Disk Read IOPs Congested
The total disk read IOPS for a cloud VM are congested because the VM has reached its maximum allowable IOPS limit. This results in throttling, which can slow application performance and lead to delays or errors in read-heavy workloads.
Disk Read Throughput Congested
The total disk read throughput for a cloud VM is congested because the VM has reached its maximum allowable read bandwidth. This can lead to slower data transfer rates for read-intensive applications, causing delays in processing and reduced system performance.
Disk Total IOPs Congested
The total disk IOPS for a cloud VM are congested because the VM has reached its maximum allowable IOPS limit.

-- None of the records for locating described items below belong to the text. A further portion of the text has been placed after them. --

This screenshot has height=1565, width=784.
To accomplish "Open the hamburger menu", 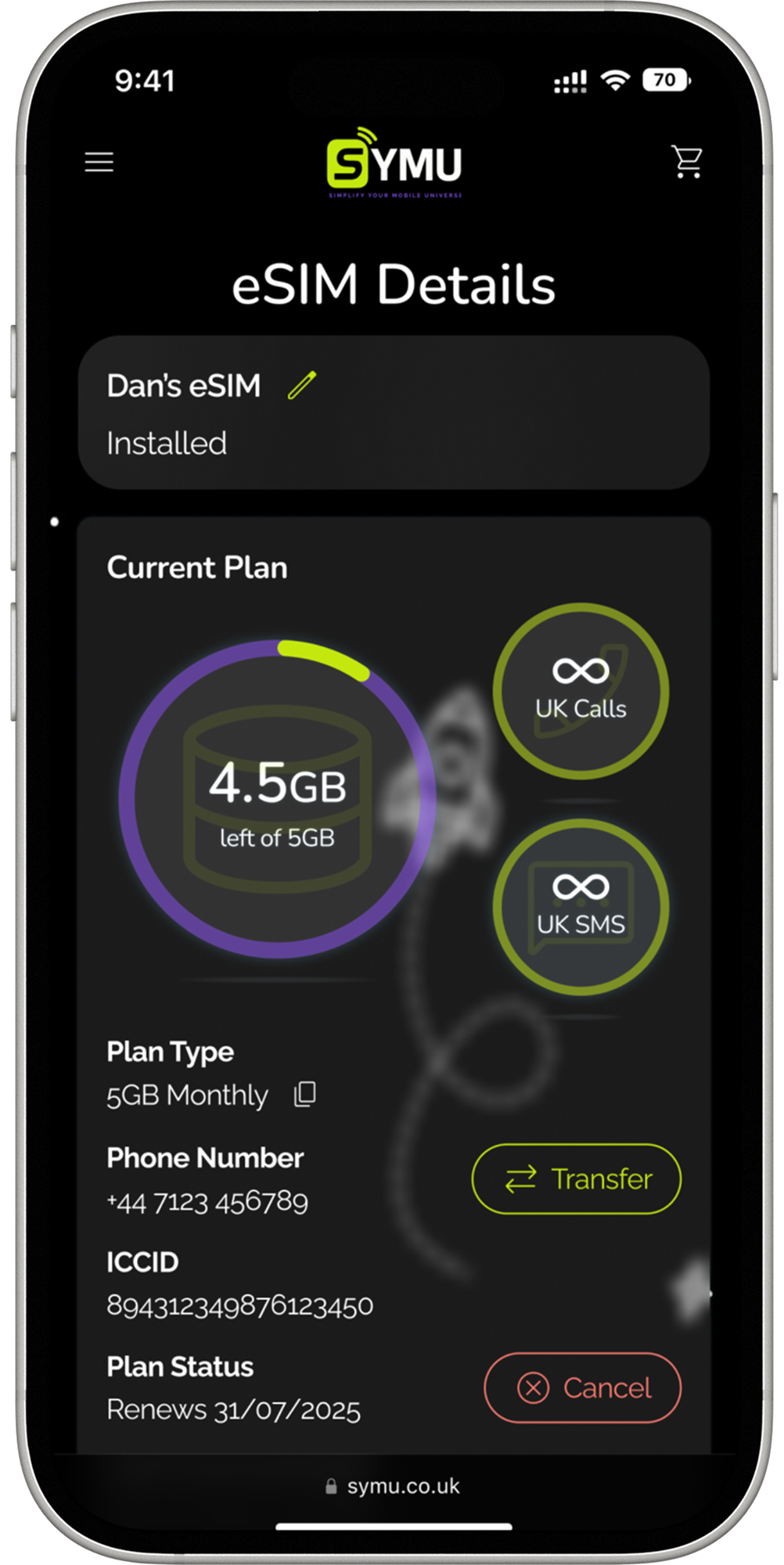I will (99, 162).
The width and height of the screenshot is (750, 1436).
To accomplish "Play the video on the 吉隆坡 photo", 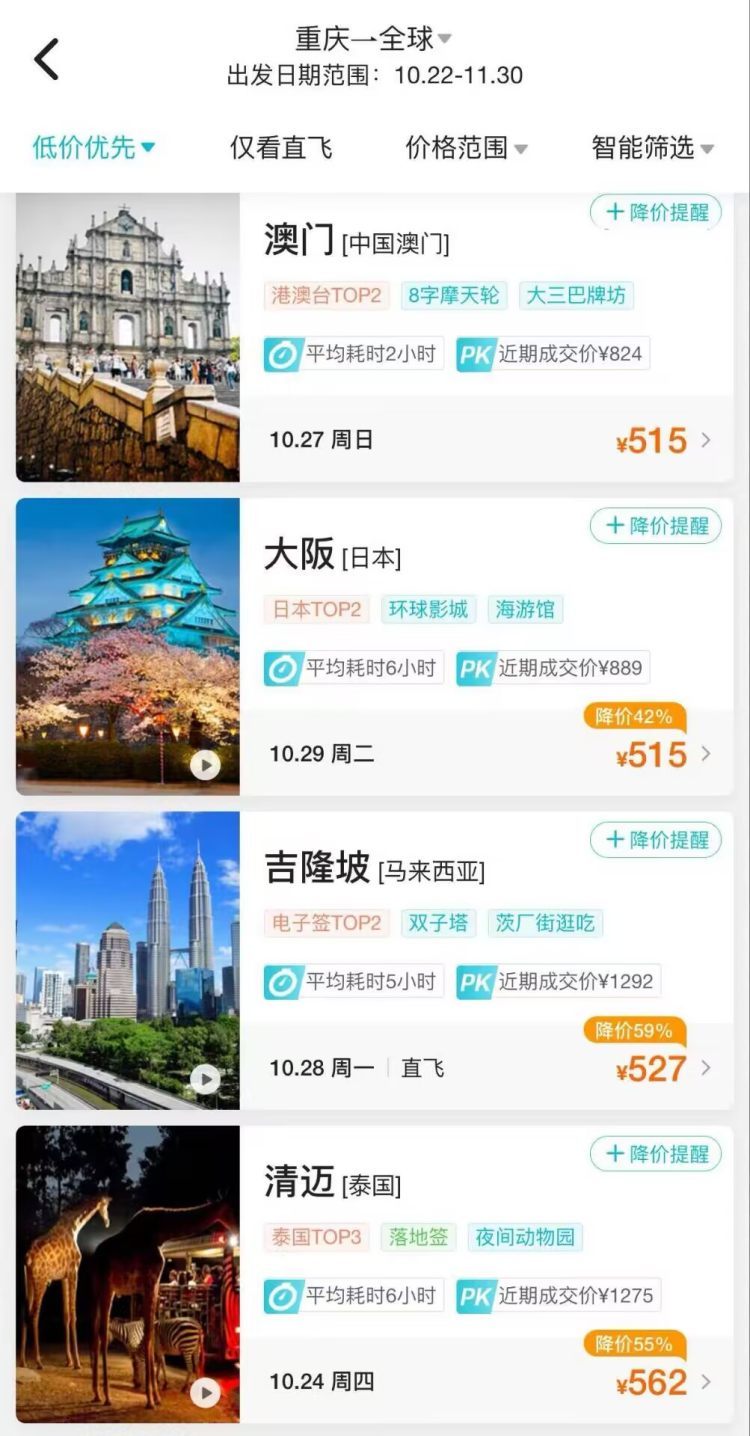I will point(205,1079).
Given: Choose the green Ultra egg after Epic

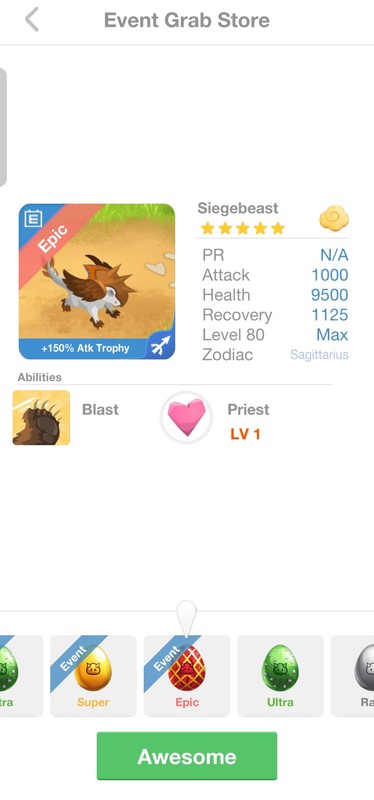Looking at the screenshot, I should coord(280,676).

This results in throttling, which can slow application performance and lead to delays or errors in read/write-heavy workloads.
Disk Total Throughput Congested
The total disk throughput for a cloud VM is congested because the VM has reached its maximum allowable bandwidth. This can lead to slower data transfer rates for read/write-intensive applications, causing delays in processing and reduced system performance.
Disk Write IOPs Congested
The total disk write IOPS for a cloud VM are congested because the VM has reached its maximum allowable IOPS limit. This results in throttling, which can slow application performance and lead to delays or errors in write-heavy workloads.
Disk Write Throughput Congested
The total disk write throughput for a cloud VM is congested because the VM has reached its maximum allowable write bandwidth. This can lead to slower data transfer rates for write-intensive applications, causing delays in processing and reduced system performance.
Memory Congested
Memory congestion in a Virtual Machine (VM) leads to slow system performance, application crashes, or even VM instability as the system struggles to allocate memory for running processes. This typically results in frequent swapping or out-of-memory (OOM) errors, impacting applications and user operations.
SNAT Ports Congested
The SNAT (Source Network Address Translation) ports on a virtual machine (VM) are congested, leading to outbound network connection failures or degraded performance for services relying on external APIs or resources. This issue primarily impacts VMs that need to establish multiple concurrent connections to the internet or external systems.